= ERFORDERLICHE SCHRITTE =
a - Gib aus der Forendiskussion zum Netdebit-Dialer den Abschnitt wortgetreu wieder, beginnend bei "## Aka-Aka (17" und endend bei "Markt gesehen habe.".
b - Schreib die Forendiskussion zum Netdebit-Dialer im Anschluss an ihren letzten Satz weiter.

= QUELLDOKUMENT =
★ ★ ★ ★
# Dialer IPPS/netdebit ohne Registrierung  - und nicht da



## Aka-Aka (17 Juni 2005)

Da lobt man die Firma gerade eben noch über'n Schellen_könig_ für ihr *schon vor dem heutigen Tage!* akzeptables Dialerlayout - und dann so 'was... Fragt mich doch jemand, ob Netdebit legale Dialer verwendet, heute nachts war's - und ich erinnere noch daran, dass deren Dialerfenster immer ganz nett war...
...aber dann das:

ein Netdebit-Dialer, Version 1.1.0.0 wird einem da angeboten, hashwert
73C717603813A273589D10271764D7D943027562
Einwählnummer 090090000938
da gibt es aber zwar den "alten" (1.0.2.0 oder 1.0.1.9), aber nicht den NEUEN Dialer

Was tun die da also? Einen Dialer anbieten, dessen hashwert nicht registriert ist? Aber bisher fand ich keinen Weg, diesen auch zu kriegen.

Komischer Königsweg, das???
Wurden die nicht fertig??? Oder von der RegTP vergessen??? Schade eigentlich, ich fand diesen Dialer fairer als alle anderen, die ich am deutschen Markt gesehen habe.
Sag ich mal so - und grüße mal die Firma, verbunden mit der Frage, ob sie noch Kontakt nach Nevada haben 
the past has had its _say...shall_ we bet? Ach bin ich heute wieder infantyl, mann...

(Diese Andeutung können Sie so stehen lassen - aber das mit dem Dialer hätte ich gerne erklärt)

Es grüßt den König
...ein Hofnarr...


----------



## Captain Picard (17 Juni 2005)

Hashwert ist nicht zu finden, auch die Versionsnummer scheint ein Fake zu sein 1.1.0.0  

Installation indiskutabel, mit FF geht gar nichts , mit IE soll ein AX-Control installiert werden, 
 das kommt gar nicht in die Tüte 
(ein Modem ist installiert, die rote Abfrage zeigt keine großen Programmierkünste)
★ ★ ★ ★
= VERFÜGBARE DATEN =
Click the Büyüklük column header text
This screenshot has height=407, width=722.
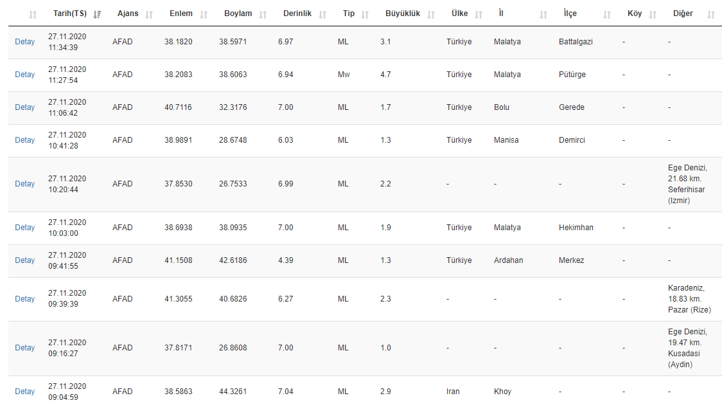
★ ★ ★ ★
= ANTWORTEN JE AUFGABE =
a -
## Aka-Aka (17 Juni 2005)

Da lobt man die Firma gerade eben noch über'n Schellen_könig_ für ihr *schon vor dem heutigen Tage!* akzeptables Dialerlayout - und dann so 'was... Fragt mich doch jemand, ob Netdebit legale Dialer verwendet, heute nachts war's - und ich erinnere noch daran, dass deren Dialerfenster immer ganz nett war...
...aber dann das:

ein Netdebit-Dialer, Version 1.1.0.0 wird einem da angeboten, hashwert
73C717603813A273589D10271764D7D943027562
Einwählnummer 090090000938
da gibt es aber zwar den "alten" (1.0.2.0 oder 1.0.1.9), aber nicht den NEUEN Dialer

Was tun die da also? Einen Dialer anbieten, dessen hashwert nicht registriert ist? Aber bisher fand ich keinen Weg, diesen auch zu kriegen.

Komischer Königsweg, das???
Wurden die nicht fertig??? Oder von der RegTP vergessen??? Schade eigentlich, ich fand diesen Dialer fairer als alle anderen, die ich am deutschen Markt gesehen habe.

b -
setzen,  der Kandidat hat 100 Minuspunkte


----------



## cicojaka (17 Juni 2005)

Im Quelltext fand ich irgendwo den Text, ma solle "irgendwas" ganz am Ende machen, weil es im Mozilla nicht laufe.

Drum bin ich mal mit 'nem IE dort hin und fand das da (siehe Anhang)
Nachtrag: Ach so, scheint ein so genannter "0815-Dialer" zu sein. In den Einstellungen meines nicht existenten Modems ist diese Nummer eingestellt.
Dann gibt es da noch "erweiterte Sicherheitseinstellungen", für mich aber nur böhmische Dörfer...


----------



## Captain Picard (17 Juni 2005)

Würde sagen ein klarer Fall für die RegTP. Drastischer und einfacher läßt sich Mißbrauch nicht nachweisen 


cp


----------



## Aka-Aka (17 Juni 2005)

Captain Picard schrieb:
			
		

> Würde sagen ein klarer Fall für die RegTP. Drastischer und einfacher läßt sich Mißbrauch nicht nachweisen
> cp


Aber wo ist da ein Missbrauch? 0815 wählen wäre, selbst wenn es stattfände, nicht missbrauchen, oder? Komische Kiste, das... 
Bin gespannt auf ein paar Kommentare von Netdebit oder Netdebit-Webmastern


----------



## Captain Picard (17 Juni 2005)

ein Fenster einzublenden in dem ein Hashwert steht, der nicht registriert ist,  ist für mich eine Fälschung und Irreführung.
Der Dialer ist damit rechtswidrig, da er nicht in der RegTP DB steht, egal ob er womöglich den Vorschriften entspricht.
Ein Auto ohne Zulassung darf auch nicht auf der Straße gefahren werden,  auch wenn es den TÜV passiert haben sollte.  
siehe  auch: 
http://forum.computerbetrug.de/viewtopic.php?p=107580#107580

cp


----------



## Aka-Aka (17 Juni 2005)

Captain Picard schrieb:
			
		

> ein Fenster einzublenden in dem ein Hashwert steht, der nicht registriert ist,  ist für mich eine Fälschung und Irreführung.
> Der Dialer ist damit rechtswidrig, da er nicht in der RegTP DB steht, egal ob er womöglich den Vorschriften entspricht.


welcher Dialer?
ich gehe gleich noch einmal auf die Seite... Ich habe keinen Dialer hier. Hast Du einen???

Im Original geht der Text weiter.